I had read, when at home, a good deal about the customs practised by sailors on crossing the equator, and was not a little disappointed to find that the crew went on with their work as unconcernedly as though the Line were a thousand miles distant. I had been haunted by visions of a fine theatrical show, and had secretly longed for the hour that was to exhibit Neptune with a crown on his head, and a beard of oakum on his chin, attended by his wife, his physician, and the several courtiers who made up his train of state. I had followed, with boyish eagerness, the accounts of the ceremony in the works of Marryat and in other novels, and was much dejected on being told by Mr. Cock that this sort of skylarking was out of date.
“And well for you, young gentleman, maybe,” said he, “that it is so; for you’re a green hand, do you see, and it was always upon the like of you that the forecastle tomfoolery was poured out thickest. How would you relish, think you, being lathered with a mixture of tar and slush and filth; next, having your cheeks scraped with jagged bits of iron cask-hoops till they bled; then plunged backwards into water enough to drown you, and left to scramble out like a half-dead rat, amidst roars of laughter from the unfeeling Jack? No, no; I’m as fond as any man of honest skylarking, but there was always too much of Old Nick in the temper of the shaving and ducking custom to please my humour: and it’s a very good job, I think, that the mouldy bit of barbarity was long ago flung overboard.”
The ship was often brought to a stand by calms during our passage of the equator, and these intervals were very monotonous and hard to bear.
The midshipmen’s berth was so insufferably hot that during my watch below I was unable to remain in it, and would come on deck and hang about under the break of the poop where the side-wings of the saloon, or cuddy, made a recess, and where one was kept cool by the fanning of light draughts of air sent circling betwixt the rails by the swaying of the folds of the hauled-up main-course.
It was at this time that an old gentleman named Catesby—a passenger—who had lived in Australia for many years, related to some of us lads an extraordinary experience that had befallen him during a voyage he made to India when a young man. The old East-Indiaman was then afloat; pirates were also abundant; there was no steam then to be met with at sea, and the excitement and romance of the ocean were at their height. The old gentleman had known a relative of mine, and took a fancy to me, and would frequently bring a handful of almonds and raisins or some sweet biscuits from his pockets—purloinings from the dessert on the cuddy table—and slip the delicacies into my hand with a merry manner of cautiously looking around him as though he was afraid of the captain seeing him. I remember that he delightfully killed several long hot hours one day by telling two or three of us lads the story of his early adventure. I see him now with a cigar drooping between his lips as he went on reciting, and recall the stare of admiration and expectation we fixed upon his face as he proceeded.
The name which he said he always gave to his story when he told it to his friends was:
“LA MULETTE.”
All day long there had been a pleasant breeze blowing from abeam; but as the sun sank into the west the wind fined into light, delicate curls of shadow upon the sea that, at the hour of sundown when the great luminary hung poised like a vast target of flaming brass upon the ocean-line, turned into a surface of molten gold through which there ran a light, wide, long-drawn heave of swell, regular as a respiration, rhythmic as the sway of a cradle to the song of a mother.

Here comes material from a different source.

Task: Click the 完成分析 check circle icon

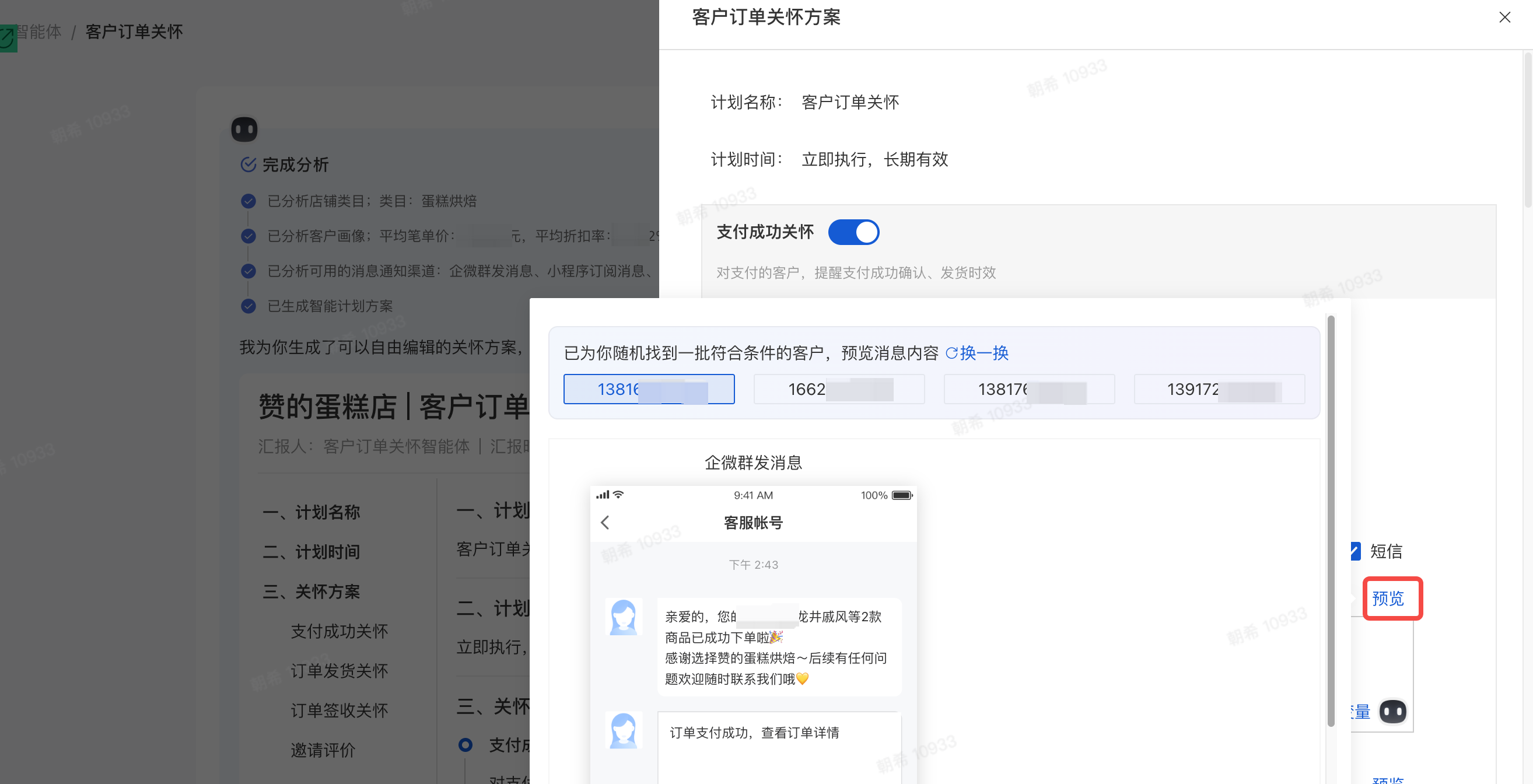Action: tap(248, 164)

The ship was an Indiaman named the Ruby; the time long ago, as human life runs, in this century nevertheless, when the old traditional conditions of the sea-life were yet current—the roundabout Indian voyage by way of the Cape—the slaver sneaking across the parching parallels of the Middle Passage—the piccaroon in the waters of the Antilles dodging the fiery sloop whose adamantine grin of cannons was rendered horribly significant to the eye of the greasy pirate by the cross of crimson under whose meteoric folds the broadside thundered.

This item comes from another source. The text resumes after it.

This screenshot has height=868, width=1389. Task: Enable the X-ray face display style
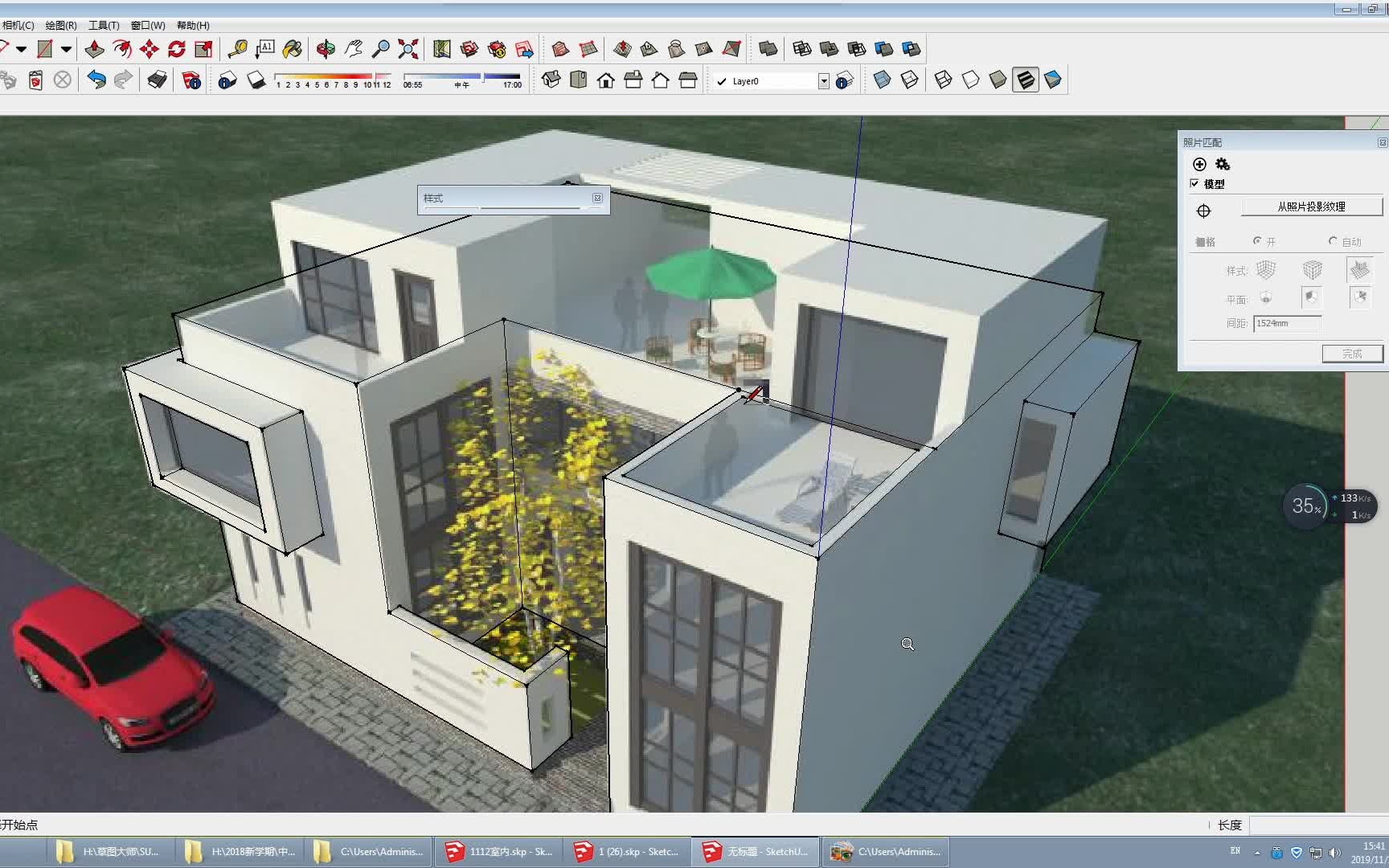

I was a passenger aboard the Ruby, making the voyage to India for my pleasure. The fact was, being a man of independent means, I was without any sort of business to detain me at home. Your continental excursion was but a twopenny business to me. Here was this huge ball of earth to be circumnavigated whilst one was young, with spirits rendered water-proof by health. Time enough, I thought, to amble about Europe when Australia began to look a long way off. So this was my third voyage. One I had made to Sydney and Melbourne, and a second to China; and now I was bound to Bombay with some kind of notion beyond of striking into Persia, thence to Arabia, and so home by way of the classic shores of the Mediterranean.